━━━ Dataset entries
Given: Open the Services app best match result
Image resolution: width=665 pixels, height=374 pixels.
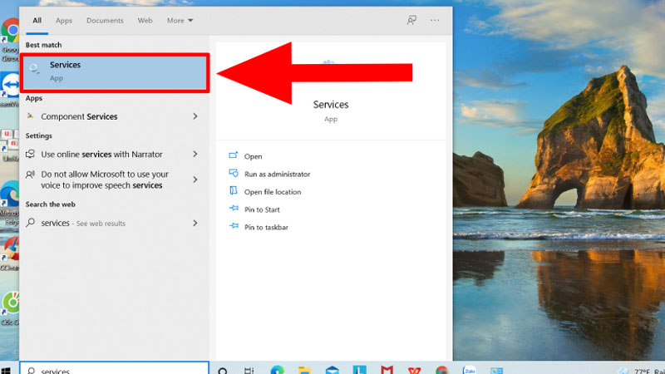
━━━━━━
━━━ Dataset entries
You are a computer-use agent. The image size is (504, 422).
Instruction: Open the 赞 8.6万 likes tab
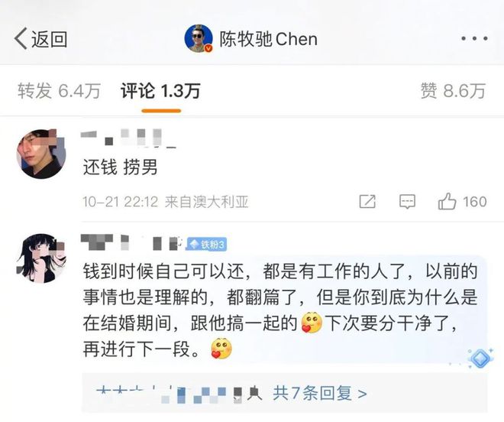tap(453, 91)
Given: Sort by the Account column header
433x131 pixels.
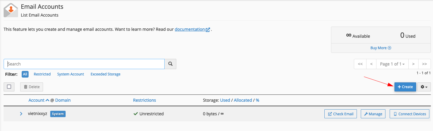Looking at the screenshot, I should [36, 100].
━━━━━━
Assigned task:
Here the job is to set down exactly the lines of the material above that fall between the one with "Given: Open the" and the one with "Image resolution: width=665", inclusive, and nothing beyond them.

The completed task:
Given: Open the Services app best match result
Image resolution: width=665 pixels, height=374 pixels.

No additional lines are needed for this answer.